ACTIVITY:
There is a line below that contains "Task: Go to the previous track". Please reproduce it and all following lines exactly, through the final one.

☆ ☆ ☆ ☆ ☆

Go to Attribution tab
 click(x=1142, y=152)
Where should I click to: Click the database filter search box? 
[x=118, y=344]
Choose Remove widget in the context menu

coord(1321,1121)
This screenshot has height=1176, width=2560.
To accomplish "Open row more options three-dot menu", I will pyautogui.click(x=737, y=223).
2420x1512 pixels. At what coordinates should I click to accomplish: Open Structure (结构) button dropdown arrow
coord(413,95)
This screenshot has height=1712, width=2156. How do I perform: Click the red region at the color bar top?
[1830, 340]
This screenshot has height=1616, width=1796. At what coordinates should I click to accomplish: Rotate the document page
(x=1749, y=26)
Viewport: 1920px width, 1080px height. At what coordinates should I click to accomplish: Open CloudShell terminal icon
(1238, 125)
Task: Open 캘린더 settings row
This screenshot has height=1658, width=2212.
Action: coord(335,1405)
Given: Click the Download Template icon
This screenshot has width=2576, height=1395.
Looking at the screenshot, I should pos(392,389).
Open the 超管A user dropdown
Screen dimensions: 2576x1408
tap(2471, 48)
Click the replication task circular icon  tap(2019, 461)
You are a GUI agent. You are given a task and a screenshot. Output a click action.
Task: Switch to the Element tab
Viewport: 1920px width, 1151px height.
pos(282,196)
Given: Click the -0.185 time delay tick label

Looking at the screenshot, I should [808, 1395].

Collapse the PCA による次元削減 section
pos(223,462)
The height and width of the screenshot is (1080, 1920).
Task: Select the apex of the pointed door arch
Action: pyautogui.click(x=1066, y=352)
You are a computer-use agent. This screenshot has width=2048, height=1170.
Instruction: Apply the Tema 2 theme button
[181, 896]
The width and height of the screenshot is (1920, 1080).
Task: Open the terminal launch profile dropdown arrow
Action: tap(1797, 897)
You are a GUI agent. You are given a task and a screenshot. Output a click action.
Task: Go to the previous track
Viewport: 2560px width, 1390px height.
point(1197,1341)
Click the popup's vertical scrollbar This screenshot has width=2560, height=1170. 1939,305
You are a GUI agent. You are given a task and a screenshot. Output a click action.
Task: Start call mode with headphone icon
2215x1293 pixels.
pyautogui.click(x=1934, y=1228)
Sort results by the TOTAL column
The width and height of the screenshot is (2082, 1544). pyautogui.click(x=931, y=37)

☆ ☆ ☆ ☆ ☆

RESULT OF THIS TASK:
Task: Go to the previous track
Viewport: 2560px width, 1390px height.
point(1197,1341)
Click the popup's vertical scrollbar This screenshot has width=2560, height=1170. 1939,305
You are a GUI agent. You are given a task and a screenshot. Output a click action.
Task: Start call mode with headphone icon
2215x1293 pixels.
pyautogui.click(x=1934, y=1228)
Sort results by the TOTAL column
The width and height of the screenshot is (2082, 1544). pyautogui.click(x=931, y=37)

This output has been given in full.